Full example (all field categories)

# ── Metadata (universal) ──────────────────────────
name: admin_search_knowledge
description: Admin asks a content question, should use search tool
category: tool_usage
tags: [admin, regression, tool_calling]

# ── Prompt source files (for cache invalidation) ──
# SHA of these files becomes part of the cache key.
prompt_source_files:
  - app/services/chat_responder_service.rb
  - config/system_prompts/agent.txt

# ── Input context (suite-specific, open-ended) ────
# gstack treats input as opaque data passed to the runner.
# Different suites use different shapes:

# Agent/chat evals:
user_message: "What articles have we published about housing policy?"
user_state:
  fixture: admin_user
  overrides:
    city: "San Francisco"

# Email generation evals:
# user_context:
#   first_name: "David"
#   membership_status: active
#   memories: ["Works as ML engineer"]
# conversation_thread:
#   - direction: inbound
#     body: "Hi, I heard about your organization..."

# Content scoring/classification:
# content:
#   title: "Policy Analysis"
#   raw_content: "The proposed legislation..."

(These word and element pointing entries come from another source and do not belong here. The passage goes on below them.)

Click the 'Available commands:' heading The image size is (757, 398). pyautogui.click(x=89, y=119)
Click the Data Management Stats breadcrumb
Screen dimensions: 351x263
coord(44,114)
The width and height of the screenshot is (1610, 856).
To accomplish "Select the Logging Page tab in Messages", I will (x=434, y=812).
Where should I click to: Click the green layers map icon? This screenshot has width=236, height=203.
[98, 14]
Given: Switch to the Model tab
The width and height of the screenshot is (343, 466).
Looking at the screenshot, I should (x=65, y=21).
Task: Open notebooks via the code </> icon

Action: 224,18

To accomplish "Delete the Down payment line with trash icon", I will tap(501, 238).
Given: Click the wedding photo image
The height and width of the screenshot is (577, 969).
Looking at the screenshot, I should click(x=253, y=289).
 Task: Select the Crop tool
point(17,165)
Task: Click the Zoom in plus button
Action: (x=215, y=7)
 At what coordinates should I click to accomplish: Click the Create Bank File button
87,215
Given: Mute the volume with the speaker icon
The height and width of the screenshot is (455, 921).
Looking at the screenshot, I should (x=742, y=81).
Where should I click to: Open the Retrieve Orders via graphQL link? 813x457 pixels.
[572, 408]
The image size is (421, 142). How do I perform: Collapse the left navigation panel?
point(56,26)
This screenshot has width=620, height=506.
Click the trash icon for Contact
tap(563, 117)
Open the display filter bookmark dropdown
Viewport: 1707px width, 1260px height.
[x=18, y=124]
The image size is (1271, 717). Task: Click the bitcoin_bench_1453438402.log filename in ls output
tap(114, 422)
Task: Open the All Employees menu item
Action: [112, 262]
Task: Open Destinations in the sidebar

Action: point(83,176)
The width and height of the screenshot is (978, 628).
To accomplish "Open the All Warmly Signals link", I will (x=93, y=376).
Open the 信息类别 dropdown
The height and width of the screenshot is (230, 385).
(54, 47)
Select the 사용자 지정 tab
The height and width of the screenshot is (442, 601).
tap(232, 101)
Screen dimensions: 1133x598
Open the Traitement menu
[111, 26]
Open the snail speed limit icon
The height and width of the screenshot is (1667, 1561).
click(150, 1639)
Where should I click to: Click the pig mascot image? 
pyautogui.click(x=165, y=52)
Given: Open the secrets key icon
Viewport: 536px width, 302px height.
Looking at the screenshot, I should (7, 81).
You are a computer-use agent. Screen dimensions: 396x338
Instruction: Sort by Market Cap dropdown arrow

# Fixture-based generation:
# fixture_name: bundle_housing_policy

# Text processing:
# text: "Full article text..."
# strategies: [recursive, semantic]
# chunk_size: 80

# Media analysis:
# media_type: youtube
# transcript: "Full transcript..."
# metadata: { duration_seconds: 2700 }

# ── Expectations (standardized) ───────────────────
expectations:

  # ── Tool calling ──
  - type: tool_called
    tool: search_knowledge
    required: true
    input_contains:
      query: "housing"
  - type: tool_not_called
    tool: update_user_profile

  # ── Text matching (supports regex: /pattern/i) ──
  - type: response_contains
    patterns: ["housing", "/\\b(policy|legislation)\\b/i"]
  - type: response_excludes
    patterns: ["I don't have access"]
  - type: body_contains
    patterns: ["Dear David"]
  - type: body_excludes
    patterns: ["Best regards", "/here's the kicker/i"]
  - type: body_contains_any
    patterns: ["housing", "homes", "zoning"]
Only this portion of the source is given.